===== Record extracts
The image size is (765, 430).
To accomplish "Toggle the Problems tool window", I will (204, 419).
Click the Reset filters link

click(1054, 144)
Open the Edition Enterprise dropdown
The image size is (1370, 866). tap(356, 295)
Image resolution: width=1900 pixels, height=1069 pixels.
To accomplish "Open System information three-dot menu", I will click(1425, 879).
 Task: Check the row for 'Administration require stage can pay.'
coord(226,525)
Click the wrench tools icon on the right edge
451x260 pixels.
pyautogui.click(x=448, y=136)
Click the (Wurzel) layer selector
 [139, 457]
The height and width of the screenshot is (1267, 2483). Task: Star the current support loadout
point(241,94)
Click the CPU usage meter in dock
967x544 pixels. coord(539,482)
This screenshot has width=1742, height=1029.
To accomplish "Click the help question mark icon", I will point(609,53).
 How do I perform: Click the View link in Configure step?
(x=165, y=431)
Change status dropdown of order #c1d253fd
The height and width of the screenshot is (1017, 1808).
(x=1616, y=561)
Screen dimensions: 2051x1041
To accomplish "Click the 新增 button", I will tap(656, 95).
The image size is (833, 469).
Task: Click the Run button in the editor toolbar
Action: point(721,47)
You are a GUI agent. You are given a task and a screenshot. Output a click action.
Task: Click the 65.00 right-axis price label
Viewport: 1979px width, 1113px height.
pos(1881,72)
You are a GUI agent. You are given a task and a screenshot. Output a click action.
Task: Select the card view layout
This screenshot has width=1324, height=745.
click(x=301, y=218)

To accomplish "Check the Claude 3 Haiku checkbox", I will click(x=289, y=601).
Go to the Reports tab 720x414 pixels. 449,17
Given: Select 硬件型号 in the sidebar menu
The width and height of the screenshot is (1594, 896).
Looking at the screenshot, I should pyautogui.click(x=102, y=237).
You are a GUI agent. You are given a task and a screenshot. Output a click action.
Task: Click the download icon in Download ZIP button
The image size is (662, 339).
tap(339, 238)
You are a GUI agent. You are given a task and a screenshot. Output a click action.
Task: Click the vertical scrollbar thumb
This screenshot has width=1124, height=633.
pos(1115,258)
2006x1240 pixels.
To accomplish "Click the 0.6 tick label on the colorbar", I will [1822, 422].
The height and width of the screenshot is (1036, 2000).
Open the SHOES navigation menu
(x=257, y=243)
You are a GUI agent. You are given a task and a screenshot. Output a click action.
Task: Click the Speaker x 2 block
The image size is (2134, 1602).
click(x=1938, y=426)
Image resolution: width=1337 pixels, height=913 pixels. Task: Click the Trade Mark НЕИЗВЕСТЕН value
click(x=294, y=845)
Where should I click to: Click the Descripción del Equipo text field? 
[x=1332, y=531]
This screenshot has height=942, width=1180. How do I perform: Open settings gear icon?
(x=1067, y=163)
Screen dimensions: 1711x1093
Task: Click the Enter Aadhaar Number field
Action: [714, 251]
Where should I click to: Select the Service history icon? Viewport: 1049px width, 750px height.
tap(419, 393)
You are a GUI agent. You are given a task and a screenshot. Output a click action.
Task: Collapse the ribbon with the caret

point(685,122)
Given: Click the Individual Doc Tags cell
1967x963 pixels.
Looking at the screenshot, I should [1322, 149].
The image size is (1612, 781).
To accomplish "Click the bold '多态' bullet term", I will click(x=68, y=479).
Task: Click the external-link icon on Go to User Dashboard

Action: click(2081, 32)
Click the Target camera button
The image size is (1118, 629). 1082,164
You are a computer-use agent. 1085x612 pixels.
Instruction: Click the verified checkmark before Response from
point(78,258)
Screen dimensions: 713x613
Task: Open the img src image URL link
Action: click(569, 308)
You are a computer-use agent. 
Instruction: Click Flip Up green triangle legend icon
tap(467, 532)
==========
About this exercise:
The last part of the records is the answer, beginning at the line that holds "Image resolution: width=1337" and including the final line, repeated exactly.

Response:
Image resolution: width=1337 pixels, height=913 pixels. Task: Click the Trade Mark НЕИЗВЕСТЕН value
click(x=294, y=845)
Where should I click to: Click the Descripción del Equipo text field? 
[x=1332, y=531]
This screenshot has height=942, width=1180. How do I perform: Open settings gear icon?
(x=1067, y=163)
Screen dimensions: 1711x1093
Task: Click the Enter Aadhaar Number field
Action: [714, 251]
Where should I click to: Select the Service history icon? Viewport: 1049px width, 750px height.
tap(419, 393)
You are a GUI agent. You are given a task and a screenshot. Output a click action.
Task: Collapse the ribbon with the caret

point(685,122)
Given: Click the Individual Doc Tags cell
1967x963 pixels.
Looking at the screenshot, I should [1322, 149].
The image size is (1612, 781).
To accomplish "Click the bold '多态' bullet term", I will click(x=68, y=479).
Task: Click the external-link icon on Go to User Dashboard

Action: click(2081, 32)
Click the Target camera button
The image size is (1118, 629). 1082,164
You are a computer-use agent. 1085x612 pixels.
Instruction: Click the verified checkmark before Response from
point(78,258)
Screen dimensions: 713x613
Task: Open the img src image URL link
Action: click(569, 308)
You are a computer-use agent. 
Instruction: Click Flip Up green triangle legend icon
tap(467, 532)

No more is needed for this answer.